Om 8 uur zaten we op een bank bij Jugendgasthof "Sylverberg", waar we 2 boterhammen aten en thee dronken, toen de beheerder kwam melden, dat het ontbijt klaar was. Er was een tafel voor 2 gedekt. We wilden hem niet teleurstellen en begonnen aan ontbijt 2.0.
Om kwart over 9 namen we afscheid van de vriendelijke beheerder en reden we door het prachtige Kürpark naar het Datteln-Hamm-Kanal, waar we redelijk vaak in de schaduw met de wind in de rug naar Uentrop pedaleerden.

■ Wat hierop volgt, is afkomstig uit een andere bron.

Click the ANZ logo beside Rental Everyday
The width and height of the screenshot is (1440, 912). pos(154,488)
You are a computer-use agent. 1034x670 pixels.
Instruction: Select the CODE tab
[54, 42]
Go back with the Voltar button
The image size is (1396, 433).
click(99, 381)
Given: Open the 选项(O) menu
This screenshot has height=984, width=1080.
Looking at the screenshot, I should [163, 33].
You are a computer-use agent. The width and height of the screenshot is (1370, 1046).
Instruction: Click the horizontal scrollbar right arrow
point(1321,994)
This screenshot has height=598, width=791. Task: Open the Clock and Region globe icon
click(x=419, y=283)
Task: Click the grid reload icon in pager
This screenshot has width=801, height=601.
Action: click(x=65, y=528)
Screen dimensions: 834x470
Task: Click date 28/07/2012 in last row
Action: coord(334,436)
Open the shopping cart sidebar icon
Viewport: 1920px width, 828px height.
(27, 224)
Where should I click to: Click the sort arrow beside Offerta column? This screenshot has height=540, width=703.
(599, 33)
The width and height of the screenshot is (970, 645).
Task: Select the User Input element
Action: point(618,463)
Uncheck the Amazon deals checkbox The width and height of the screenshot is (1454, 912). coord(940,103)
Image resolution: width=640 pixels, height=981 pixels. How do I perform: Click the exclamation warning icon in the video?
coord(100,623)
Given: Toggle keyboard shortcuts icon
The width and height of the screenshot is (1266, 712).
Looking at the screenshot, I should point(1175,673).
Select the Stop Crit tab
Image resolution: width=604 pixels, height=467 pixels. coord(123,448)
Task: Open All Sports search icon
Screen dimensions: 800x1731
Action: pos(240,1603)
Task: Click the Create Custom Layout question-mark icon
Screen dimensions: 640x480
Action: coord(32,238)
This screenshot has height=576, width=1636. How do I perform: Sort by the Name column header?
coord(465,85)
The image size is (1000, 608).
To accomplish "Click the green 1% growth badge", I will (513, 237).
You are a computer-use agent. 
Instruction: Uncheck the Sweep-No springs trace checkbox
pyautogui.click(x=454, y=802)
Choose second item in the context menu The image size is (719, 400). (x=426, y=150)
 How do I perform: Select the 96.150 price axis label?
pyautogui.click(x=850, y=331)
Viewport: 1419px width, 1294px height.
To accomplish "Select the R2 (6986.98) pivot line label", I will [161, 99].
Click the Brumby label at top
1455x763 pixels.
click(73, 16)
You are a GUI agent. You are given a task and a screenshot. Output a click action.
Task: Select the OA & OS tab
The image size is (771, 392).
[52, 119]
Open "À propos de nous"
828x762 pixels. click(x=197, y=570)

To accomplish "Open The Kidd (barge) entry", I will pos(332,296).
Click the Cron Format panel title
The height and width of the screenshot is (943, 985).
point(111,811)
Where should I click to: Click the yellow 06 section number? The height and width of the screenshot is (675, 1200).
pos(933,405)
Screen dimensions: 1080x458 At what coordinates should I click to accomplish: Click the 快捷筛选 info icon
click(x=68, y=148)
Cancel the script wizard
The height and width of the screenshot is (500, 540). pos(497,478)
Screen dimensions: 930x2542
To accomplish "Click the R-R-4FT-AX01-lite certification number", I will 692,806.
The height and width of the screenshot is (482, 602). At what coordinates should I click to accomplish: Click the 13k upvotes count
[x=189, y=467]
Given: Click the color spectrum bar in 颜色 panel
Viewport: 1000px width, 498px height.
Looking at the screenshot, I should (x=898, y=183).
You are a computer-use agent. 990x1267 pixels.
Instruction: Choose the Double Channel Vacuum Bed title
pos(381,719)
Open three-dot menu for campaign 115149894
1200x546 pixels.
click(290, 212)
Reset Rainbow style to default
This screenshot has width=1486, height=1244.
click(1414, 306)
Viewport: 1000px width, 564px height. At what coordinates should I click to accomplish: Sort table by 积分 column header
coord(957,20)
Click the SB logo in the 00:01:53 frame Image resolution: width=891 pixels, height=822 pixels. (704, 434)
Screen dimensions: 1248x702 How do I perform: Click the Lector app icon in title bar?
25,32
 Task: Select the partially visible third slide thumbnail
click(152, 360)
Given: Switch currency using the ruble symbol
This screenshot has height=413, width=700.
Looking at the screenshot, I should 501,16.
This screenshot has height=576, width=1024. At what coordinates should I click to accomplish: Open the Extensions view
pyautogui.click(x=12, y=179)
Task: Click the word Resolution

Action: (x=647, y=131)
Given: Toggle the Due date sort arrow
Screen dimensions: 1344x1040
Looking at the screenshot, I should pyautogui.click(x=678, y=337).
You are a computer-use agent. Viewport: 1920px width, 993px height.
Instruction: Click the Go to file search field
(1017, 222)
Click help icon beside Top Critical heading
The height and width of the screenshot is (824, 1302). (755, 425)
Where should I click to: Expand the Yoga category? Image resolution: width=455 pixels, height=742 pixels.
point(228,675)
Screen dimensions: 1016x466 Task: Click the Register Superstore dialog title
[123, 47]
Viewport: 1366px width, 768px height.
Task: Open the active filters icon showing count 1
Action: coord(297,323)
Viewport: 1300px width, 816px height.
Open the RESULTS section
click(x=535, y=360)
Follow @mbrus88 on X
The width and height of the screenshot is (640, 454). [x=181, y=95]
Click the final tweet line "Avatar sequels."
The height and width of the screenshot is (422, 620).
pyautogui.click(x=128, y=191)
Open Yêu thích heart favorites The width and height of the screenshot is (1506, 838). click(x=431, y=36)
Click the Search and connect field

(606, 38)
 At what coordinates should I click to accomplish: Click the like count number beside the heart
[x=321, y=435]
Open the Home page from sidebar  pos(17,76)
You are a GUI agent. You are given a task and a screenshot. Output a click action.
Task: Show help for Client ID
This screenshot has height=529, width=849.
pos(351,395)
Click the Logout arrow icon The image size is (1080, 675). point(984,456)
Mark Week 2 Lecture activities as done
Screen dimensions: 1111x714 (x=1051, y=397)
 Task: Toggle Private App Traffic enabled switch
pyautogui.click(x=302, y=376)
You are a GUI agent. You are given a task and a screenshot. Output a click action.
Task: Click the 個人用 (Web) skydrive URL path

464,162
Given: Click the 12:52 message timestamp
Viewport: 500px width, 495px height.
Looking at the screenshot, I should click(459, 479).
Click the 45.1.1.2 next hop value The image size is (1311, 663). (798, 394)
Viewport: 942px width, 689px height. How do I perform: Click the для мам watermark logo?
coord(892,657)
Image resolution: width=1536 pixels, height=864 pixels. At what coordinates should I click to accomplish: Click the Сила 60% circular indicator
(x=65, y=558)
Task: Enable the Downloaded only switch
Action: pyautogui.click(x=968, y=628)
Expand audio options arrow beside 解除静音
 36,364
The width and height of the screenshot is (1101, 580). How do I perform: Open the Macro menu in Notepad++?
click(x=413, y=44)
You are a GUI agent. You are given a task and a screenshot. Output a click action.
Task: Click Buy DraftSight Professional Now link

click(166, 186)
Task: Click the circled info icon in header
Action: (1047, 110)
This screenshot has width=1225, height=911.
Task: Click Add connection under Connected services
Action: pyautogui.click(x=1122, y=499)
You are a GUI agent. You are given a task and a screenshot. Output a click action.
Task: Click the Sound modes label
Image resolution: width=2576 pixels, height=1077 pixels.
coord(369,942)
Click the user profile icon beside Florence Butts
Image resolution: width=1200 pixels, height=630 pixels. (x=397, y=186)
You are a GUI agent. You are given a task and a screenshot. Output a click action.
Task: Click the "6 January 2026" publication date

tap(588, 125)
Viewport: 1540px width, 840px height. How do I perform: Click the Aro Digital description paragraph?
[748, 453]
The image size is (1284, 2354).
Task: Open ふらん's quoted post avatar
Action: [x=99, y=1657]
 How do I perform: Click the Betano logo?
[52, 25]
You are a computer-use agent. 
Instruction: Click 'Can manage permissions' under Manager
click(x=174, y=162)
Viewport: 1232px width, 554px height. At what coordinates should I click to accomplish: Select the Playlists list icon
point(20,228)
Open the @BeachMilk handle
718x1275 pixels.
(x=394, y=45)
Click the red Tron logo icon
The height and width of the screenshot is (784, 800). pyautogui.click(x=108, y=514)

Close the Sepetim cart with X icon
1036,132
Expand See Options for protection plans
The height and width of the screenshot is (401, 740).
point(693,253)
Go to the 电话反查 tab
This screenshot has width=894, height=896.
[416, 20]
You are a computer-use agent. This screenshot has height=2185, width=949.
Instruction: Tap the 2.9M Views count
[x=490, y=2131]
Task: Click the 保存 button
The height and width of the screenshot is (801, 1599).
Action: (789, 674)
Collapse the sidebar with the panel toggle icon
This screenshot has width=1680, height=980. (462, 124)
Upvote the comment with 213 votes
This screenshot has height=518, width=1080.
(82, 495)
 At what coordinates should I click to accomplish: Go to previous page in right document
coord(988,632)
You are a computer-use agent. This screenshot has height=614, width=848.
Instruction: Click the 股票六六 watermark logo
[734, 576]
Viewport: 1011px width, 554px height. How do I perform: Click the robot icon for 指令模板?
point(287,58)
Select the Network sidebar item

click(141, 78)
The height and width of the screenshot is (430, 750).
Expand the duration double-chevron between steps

Daarna kwamen we op bekend terrein. Via Vellinghuizen reden we langs de oude spoorbaan naar Heintrop toe. We wisten, dat Ard en Vera niet thuis waren. We wilden bij hen het boekje "Korte verhalen" in de brievenbus doen.
Tot onze stomme verbazing kwam er iemand naar de voordeur: de vader van Vera. Na even met hem gepraat te hebben, gingen we weer op pad.Via Hultrop reden we naar Hovestadt. Ik moest plassen. Het rustige plekje, dat ik had uitgezocht, was niet zo ideaal. Uit een gat in de grond kwamen een stuk of 5 wespen. De biologische wetenschap zou het ongetwijfeld heel interessant gevonden hebben, wat er met wespennest gebeurt als je er op plast, maar deze eer gunde ik graag aan anderen.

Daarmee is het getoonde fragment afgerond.